現場で人が育っているかという判断は、現場のリーダーが最もよくできる。
○「この新人、育ったなー」と周囲から見られる新人はどこが違うのか。
周囲は、その新人の何を見て、そう評価するのか。
ここについてはきちんと調べてみたい。
・Off-JTは、キャリアの節目で、これまでやってきて明確に認識していない
自分の強みや弱みを確認し、次の段階への準備をするために、役に立つ。
獲得した経験や知識を整理する育成だと言ってもよい。
○Off-JTの利点は、じっくり考えられる点にある。
今までの経験を、ふり返り、内省し、整理する。
実務を理論に照らし合わせる。
Off-JT(仕事を離れた教育)だからこそ、できることもあるだろう。
●評価
・評価は、企業が大切にしているものを伝える機能がある。
・負のフィードバックを意図して探すマネジャーは、時間をかけて
トップパフォーマーになっていく。負のフィードバックの威力は大きい。
○これは大事だよな。
起業して上司がいない今、意図的に厳しいことを言ってくれる人を
作っていかないと。
経営者の先輩 Oさん、Fさん
親しいお客様 Yさん、Sさん、Sさん、
コンサルタント Nさん、Oさん
友人 Mさん
それでも少ない。
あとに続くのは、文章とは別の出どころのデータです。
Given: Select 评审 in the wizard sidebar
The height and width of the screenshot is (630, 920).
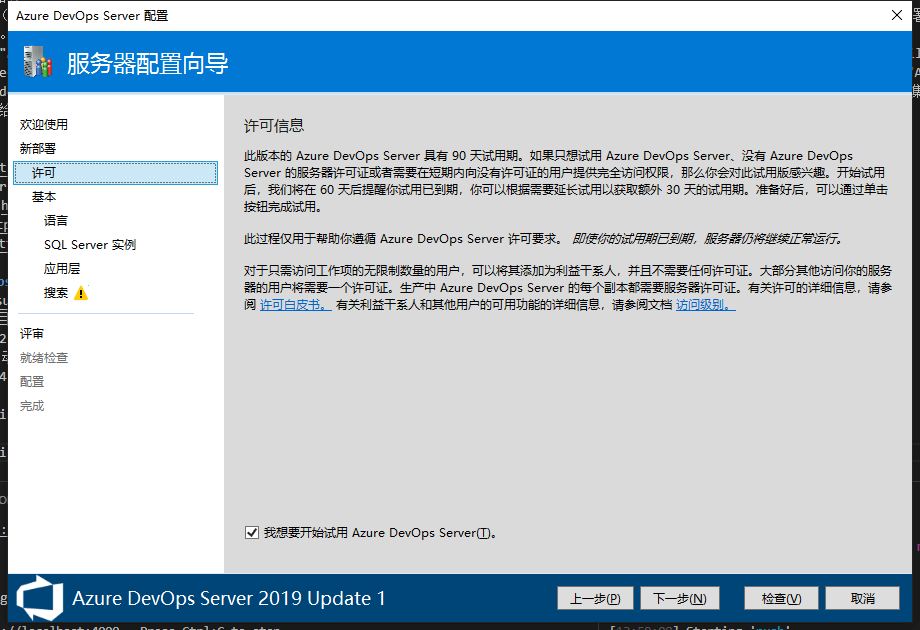Looking at the screenshot, I should [x=32, y=334].
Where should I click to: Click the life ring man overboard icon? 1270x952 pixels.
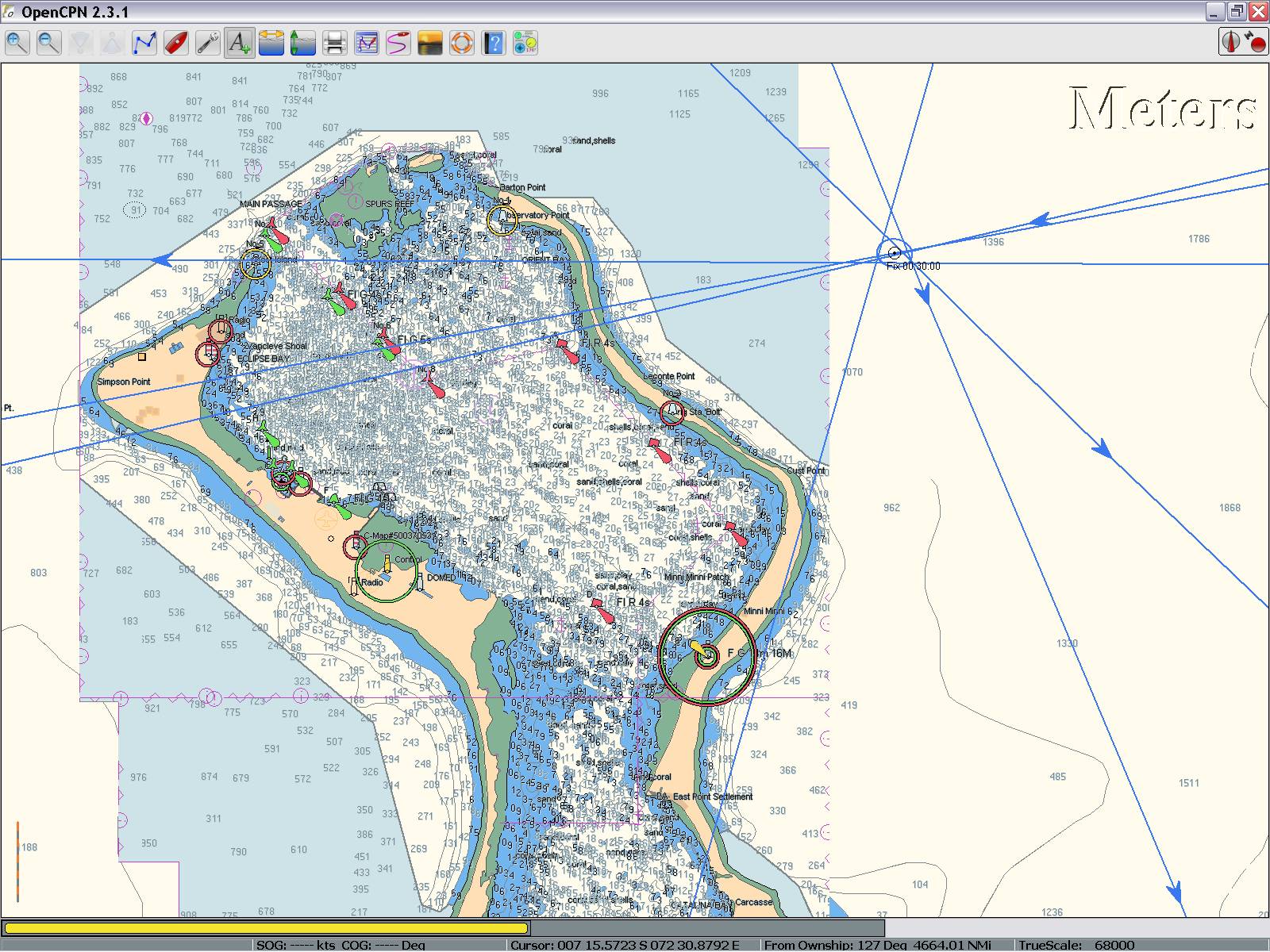461,43
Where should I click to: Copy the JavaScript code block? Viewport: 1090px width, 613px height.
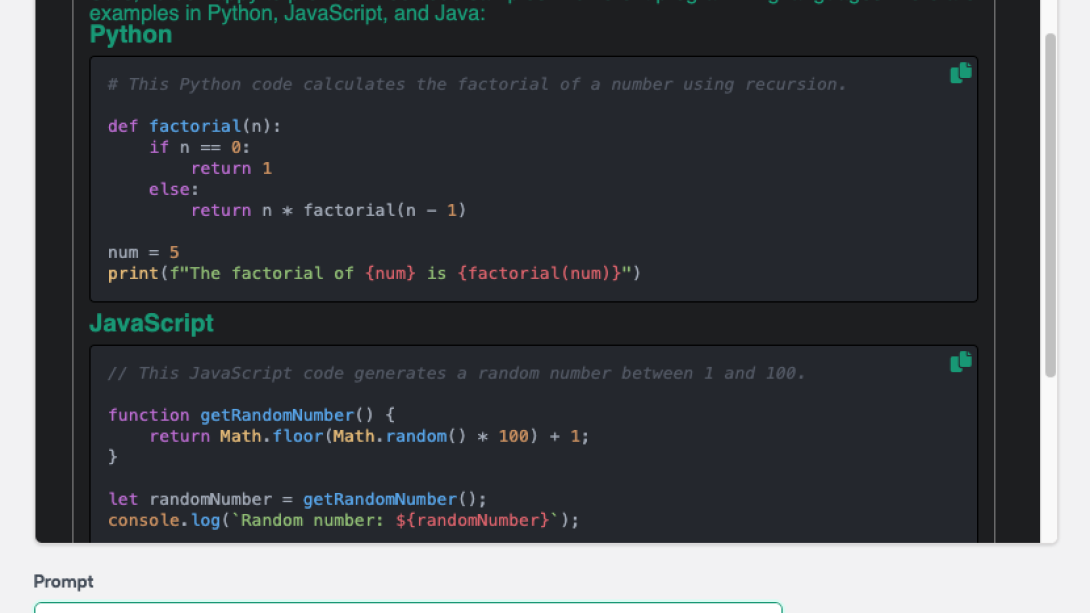tap(960, 362)
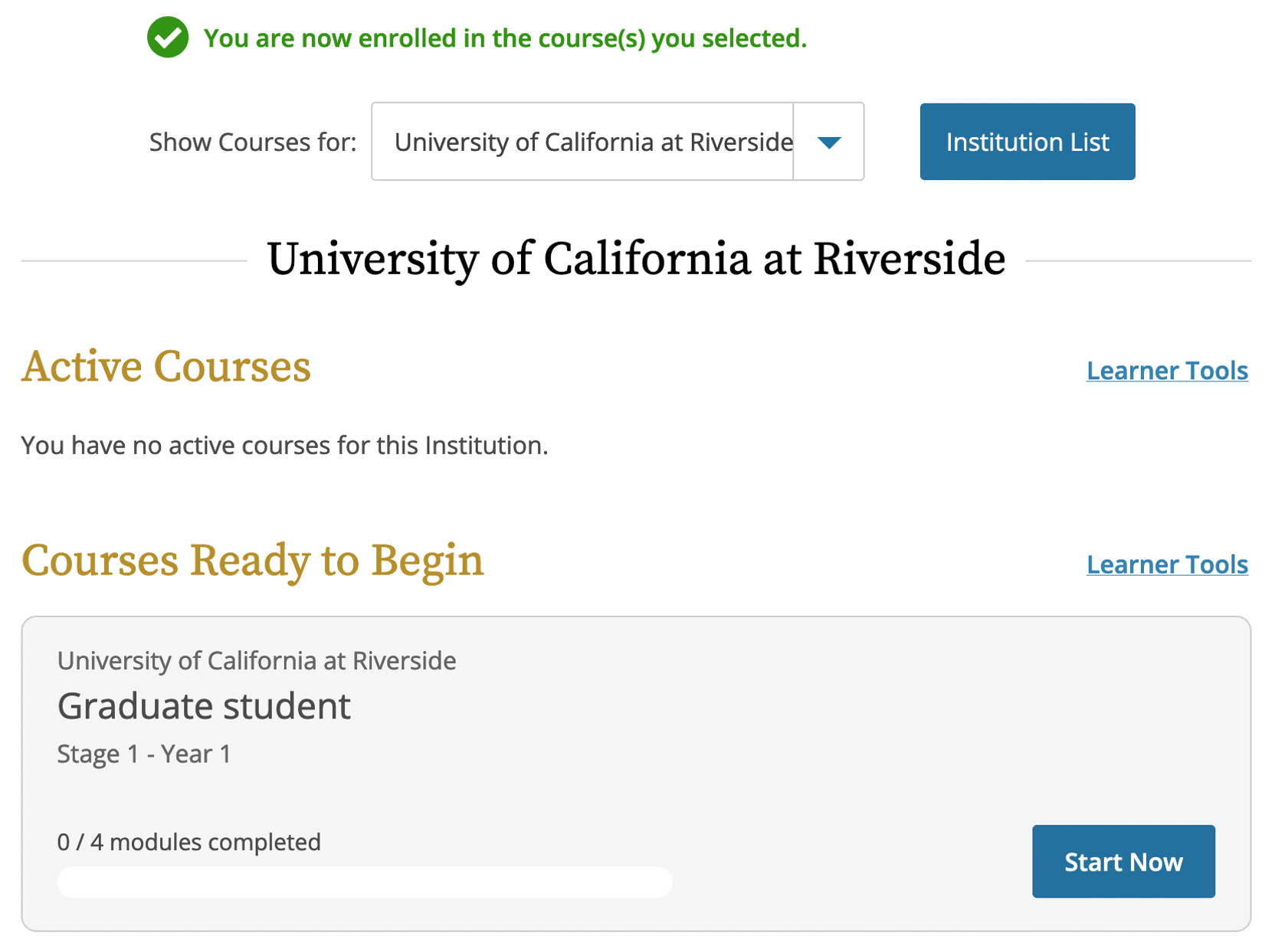Start the Graduate student course now

point(1123,862)
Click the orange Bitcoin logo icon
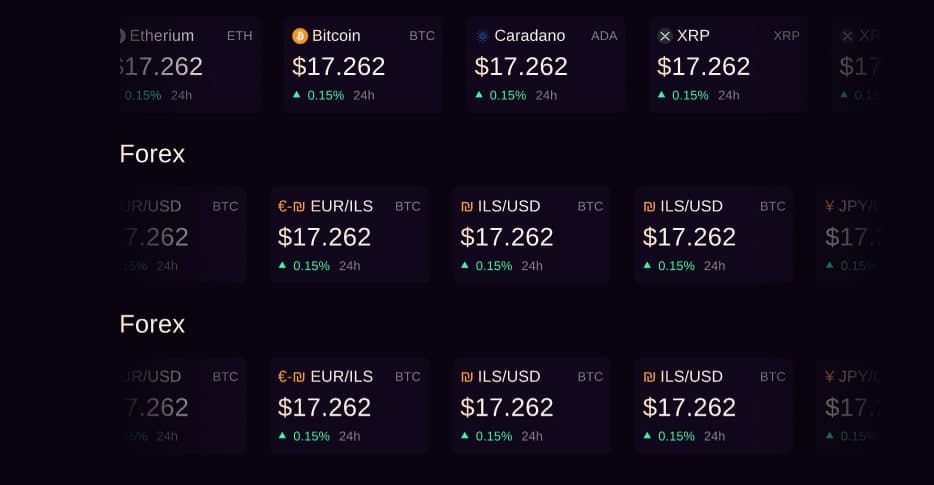The width and height of the screenshot is (934, 485). point(300,36)
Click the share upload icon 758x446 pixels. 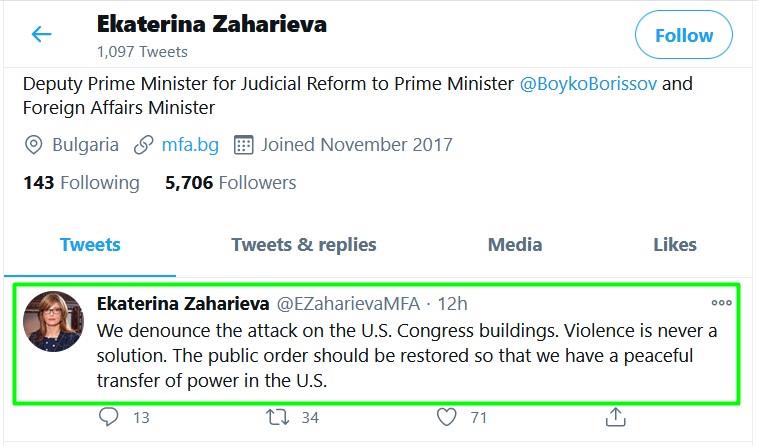[x=615, y=417]
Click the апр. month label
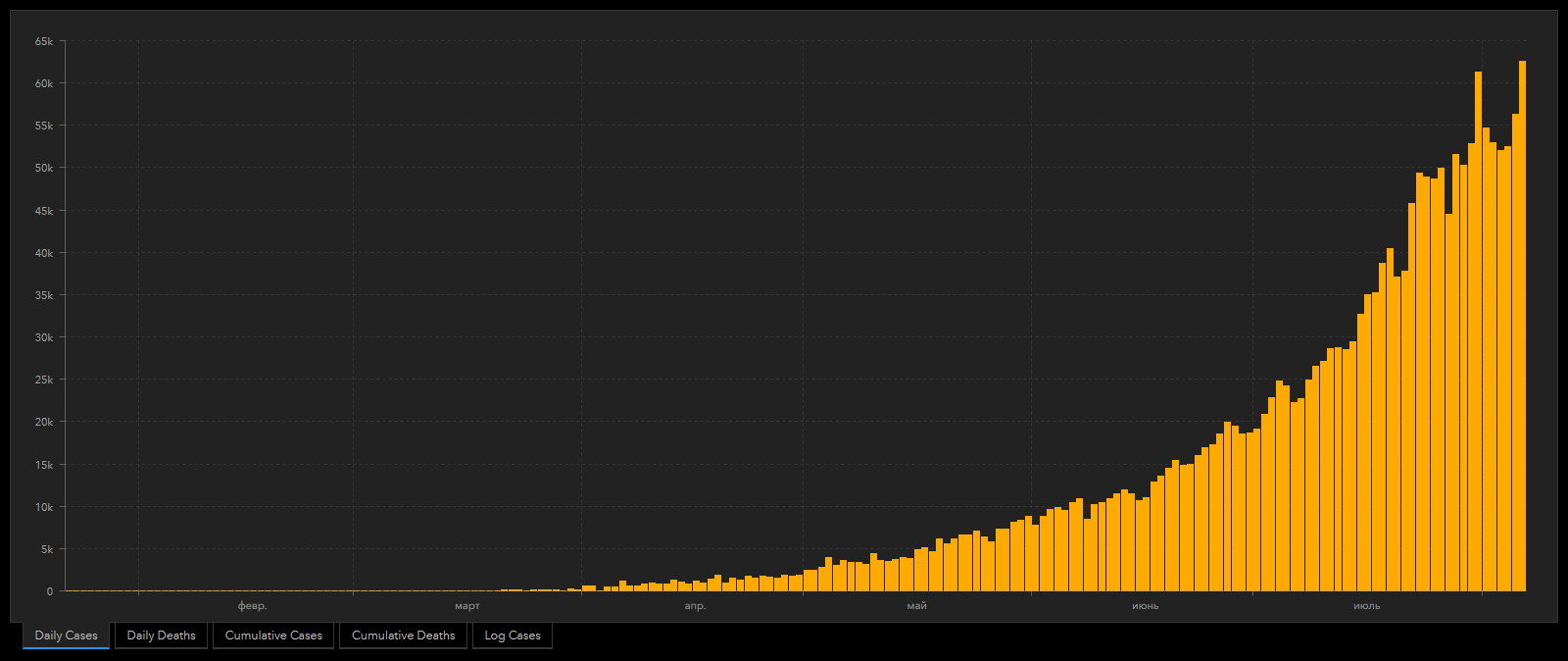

言ってくれる人は、これからどんどん少なくなるだろう。
言ってもらえるよう意識しないとな。
●処遇
・人材マネジメントにおける報酬や処遇は、企業の望む行動を人材から引き出す
ためのものなので、労働や貢献への対価というよりインセンティブと
考えた方が適切。
・報酬や処遇で最も効果的なのは、仕事とおかねである。
●異動
・人材としての価値は、仕事の経験を積むことによってしか獲得できない。
人材としての育成は、キャリアの中でどういう仕事を経験するかで決まって
しまう部分が大きい。
・経験には順番とタイミングが重要。
・内部の人材は、組織内異動を通じて、組織にとって重要なスキルや能力、
価値観などを獲得するように育成される。
・人材マネジメントは、企業の中で、人間の尊厳を守る最後の砦としての
役割が要請されている。
○この本を読んで、改めて自分の知識不足を感じた。
特に「評価・処遇・異動」に関する知識不足。
「育成」だけでは弱い。もっと勉強しないと。